This was a hike I had been lusting over for about a year before finally taking the plunge. Ever since this beauty made its way onto my radar (after visiting two of its neighbouring Munros, Ben Oss and Beinn Dubhchraig, in the summer of 2023, I’d tried to get some first-hand information from any hiker who had been up Ben Lui.
Unfortunately, thus far, I have only encountered those who had made the approach from the River Lochy car park along the A85. I had read and heard about this route so many times already, I knew it way too well for a trail that wasn’t even an option for me and my non-existent car (spoiler alert: it involves an unavoidable river crossing at the start).
However, the most obvious option for me was going to be the long approach from Tyndrum, which has a direct connection to Glasgow. It’s a long out-and-back of approximately 23 kilometres (when including Beinn a’ Chleibh. Having found this hike when the days were already starting to drastically shorten, I bookmarked it for the following summer, to do on an excellent-weather day. Hence, the year-long enquiries before properly checking it out for myself.
Ben Lui is one of four Munros in this area. It is possible to traverse all four in a day, though this is likely to be a point-to-point route from River Lochy car park to Ardormie or vice versa.
In Tyndrum, there are a few shops to stock up on snacks and drinks, as well as other outdoor gear you may have forgotten. Following a section of the West Highland Way, the route soon continues along a long bridleway for about 6 kilometres, leading to the gold mine and the foot of Ben Lui. Leaving the bridlepath, you’ll continue on the grassy path up the north corrie.

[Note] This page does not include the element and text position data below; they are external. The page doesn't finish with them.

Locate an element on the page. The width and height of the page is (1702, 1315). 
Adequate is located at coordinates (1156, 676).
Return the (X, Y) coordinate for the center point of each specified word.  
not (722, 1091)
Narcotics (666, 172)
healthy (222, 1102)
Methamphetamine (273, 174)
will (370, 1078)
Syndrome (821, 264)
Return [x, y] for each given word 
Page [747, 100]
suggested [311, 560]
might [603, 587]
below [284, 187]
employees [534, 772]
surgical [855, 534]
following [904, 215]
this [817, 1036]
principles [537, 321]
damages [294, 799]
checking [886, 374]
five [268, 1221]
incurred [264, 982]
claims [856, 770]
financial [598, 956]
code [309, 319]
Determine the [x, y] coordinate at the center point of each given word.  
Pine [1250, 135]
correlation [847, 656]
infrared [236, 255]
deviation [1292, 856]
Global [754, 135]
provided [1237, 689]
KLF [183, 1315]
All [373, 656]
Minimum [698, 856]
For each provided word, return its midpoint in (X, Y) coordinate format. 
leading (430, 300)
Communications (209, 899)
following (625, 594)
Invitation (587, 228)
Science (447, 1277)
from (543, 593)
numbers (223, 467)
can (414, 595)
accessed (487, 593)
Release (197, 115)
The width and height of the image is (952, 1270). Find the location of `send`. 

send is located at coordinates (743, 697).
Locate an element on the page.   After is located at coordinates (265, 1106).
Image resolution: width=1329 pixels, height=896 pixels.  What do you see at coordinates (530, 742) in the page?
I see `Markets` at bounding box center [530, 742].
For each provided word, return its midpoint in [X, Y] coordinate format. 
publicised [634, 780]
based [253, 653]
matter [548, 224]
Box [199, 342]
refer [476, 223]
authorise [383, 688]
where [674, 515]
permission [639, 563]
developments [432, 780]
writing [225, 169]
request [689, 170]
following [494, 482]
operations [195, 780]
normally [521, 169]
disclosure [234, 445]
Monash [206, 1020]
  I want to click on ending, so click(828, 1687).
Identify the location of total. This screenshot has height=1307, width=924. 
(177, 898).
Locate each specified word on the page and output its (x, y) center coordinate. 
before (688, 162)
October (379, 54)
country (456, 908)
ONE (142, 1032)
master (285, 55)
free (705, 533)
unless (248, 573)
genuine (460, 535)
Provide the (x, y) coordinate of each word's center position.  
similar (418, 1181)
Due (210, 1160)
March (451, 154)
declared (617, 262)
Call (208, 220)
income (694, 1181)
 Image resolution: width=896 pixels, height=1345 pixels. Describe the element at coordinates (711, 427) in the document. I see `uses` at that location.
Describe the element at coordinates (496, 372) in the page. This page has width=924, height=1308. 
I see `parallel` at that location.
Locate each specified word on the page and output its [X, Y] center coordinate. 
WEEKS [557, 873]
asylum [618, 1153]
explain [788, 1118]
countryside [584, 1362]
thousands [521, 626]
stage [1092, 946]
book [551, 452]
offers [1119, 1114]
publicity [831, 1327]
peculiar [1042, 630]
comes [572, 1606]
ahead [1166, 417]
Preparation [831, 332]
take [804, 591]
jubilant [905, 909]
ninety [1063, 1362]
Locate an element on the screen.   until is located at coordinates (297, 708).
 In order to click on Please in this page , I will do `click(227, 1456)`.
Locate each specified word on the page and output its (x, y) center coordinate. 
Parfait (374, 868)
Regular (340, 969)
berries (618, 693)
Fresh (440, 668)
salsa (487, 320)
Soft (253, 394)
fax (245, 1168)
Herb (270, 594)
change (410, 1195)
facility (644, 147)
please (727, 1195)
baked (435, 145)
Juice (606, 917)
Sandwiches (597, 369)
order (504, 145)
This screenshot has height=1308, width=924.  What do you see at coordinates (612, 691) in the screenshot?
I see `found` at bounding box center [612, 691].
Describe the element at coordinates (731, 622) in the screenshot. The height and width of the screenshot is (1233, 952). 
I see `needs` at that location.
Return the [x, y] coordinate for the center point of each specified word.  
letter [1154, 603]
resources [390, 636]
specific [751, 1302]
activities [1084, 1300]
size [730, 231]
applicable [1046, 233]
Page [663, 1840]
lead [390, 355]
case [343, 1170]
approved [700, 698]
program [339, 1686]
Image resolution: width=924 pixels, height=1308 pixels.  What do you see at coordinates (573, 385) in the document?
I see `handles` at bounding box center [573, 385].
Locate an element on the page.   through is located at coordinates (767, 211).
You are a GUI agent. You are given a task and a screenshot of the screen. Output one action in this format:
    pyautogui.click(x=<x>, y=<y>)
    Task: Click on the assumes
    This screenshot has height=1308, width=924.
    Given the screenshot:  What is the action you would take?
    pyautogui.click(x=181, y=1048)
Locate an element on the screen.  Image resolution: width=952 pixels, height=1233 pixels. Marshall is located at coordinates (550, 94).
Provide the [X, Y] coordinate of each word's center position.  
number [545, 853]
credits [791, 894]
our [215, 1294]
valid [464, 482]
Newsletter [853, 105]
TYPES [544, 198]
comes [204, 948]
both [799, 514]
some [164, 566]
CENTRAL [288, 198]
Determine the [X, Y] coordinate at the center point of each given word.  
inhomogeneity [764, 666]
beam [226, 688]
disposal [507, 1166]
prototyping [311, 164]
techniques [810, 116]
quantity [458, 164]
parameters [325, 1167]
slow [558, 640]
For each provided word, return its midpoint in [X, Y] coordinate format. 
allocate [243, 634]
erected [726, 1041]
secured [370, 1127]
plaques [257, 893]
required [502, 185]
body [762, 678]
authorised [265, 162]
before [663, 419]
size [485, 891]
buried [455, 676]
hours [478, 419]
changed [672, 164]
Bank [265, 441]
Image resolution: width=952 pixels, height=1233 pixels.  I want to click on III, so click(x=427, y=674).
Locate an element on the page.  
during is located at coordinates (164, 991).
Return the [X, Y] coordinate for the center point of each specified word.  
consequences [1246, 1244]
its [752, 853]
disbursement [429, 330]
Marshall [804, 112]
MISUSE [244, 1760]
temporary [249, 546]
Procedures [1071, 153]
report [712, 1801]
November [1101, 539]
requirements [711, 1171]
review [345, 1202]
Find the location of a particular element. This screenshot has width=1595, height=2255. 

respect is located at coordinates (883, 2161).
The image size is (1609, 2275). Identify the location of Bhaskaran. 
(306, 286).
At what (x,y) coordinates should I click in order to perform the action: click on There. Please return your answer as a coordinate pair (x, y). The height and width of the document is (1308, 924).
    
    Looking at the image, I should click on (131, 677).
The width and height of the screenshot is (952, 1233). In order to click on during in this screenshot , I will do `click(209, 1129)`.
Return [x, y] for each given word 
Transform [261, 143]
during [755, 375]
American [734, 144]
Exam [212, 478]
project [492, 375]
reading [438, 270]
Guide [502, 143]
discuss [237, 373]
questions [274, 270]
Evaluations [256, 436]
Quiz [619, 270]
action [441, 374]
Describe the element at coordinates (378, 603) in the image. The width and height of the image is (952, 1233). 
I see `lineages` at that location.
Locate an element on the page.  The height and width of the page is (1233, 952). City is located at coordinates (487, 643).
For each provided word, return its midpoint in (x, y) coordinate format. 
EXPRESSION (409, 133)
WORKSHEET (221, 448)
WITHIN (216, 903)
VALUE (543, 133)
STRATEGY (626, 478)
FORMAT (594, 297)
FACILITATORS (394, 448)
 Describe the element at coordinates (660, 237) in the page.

The ascent is steep and unrelenting from here. The day I went, the sky was a clear blue, and it was blisteringly hot for Scotland There is a stream cascading alongside the path for this first part of the ascent, which is a good spot to fill up with extra water, as there will be no more of these opportunities as the path veers away from the stream and heads up the west ridge of the corrie. A steep switchbacking path leads you to this ridge, which you’ll continue up along with the imposing summit looming above you. This was the section I had been hesitant about and had been hunched over various maps, asking anyone who might have done it what the edge here was like. As someone with some degree of vertigo, I didn’t want to put myself in a spot where I may be shaking too much to be safe. However, it was fairly manageable, with only one part that felt a little iffy and that I took note of for the way down, but nothing that stopped me from continuing. I will say that the lack of wind that day (though making it much hotter) was likely also a factor in making the scarier bits feel very manageable. I say all this as someone who tends to be overly cautious. I hike alone and don’t want to end up in unnecessary predicaments. It’s a gorgeous way up the mountain and might be one of my favourite Scottish hikes so far. Definitely worthy of a repeat.
Upon reaching the ridge, you’ll join the path coming from the eastern car park. Soon, you’ll reach the summit, where you’re treated to stunning views of the surrounding mountains of Ben Lomond and the Trossachs National Park.
You can add another Munro, Beinn a’ Chleibh, to this hike, which is what I did by continuing south.
This starts with a long, switchbacky descent down 300 metres to the saddle and continues on a fairly easy ascent, though with a slightly rougher path at times, leading up to the summit of Beinn a’Chleibh.
After this, it was an absolutely brutal trek back up Ben Lui, a not too scary descent, and then an excruciatingly long way along the bridleway back to Tyndrym.
Back at the train station, I ate my sandwich and Twix bar, which for some reason, has been my go-to reward for hikes, while waiting for the last train back to Edinburgh.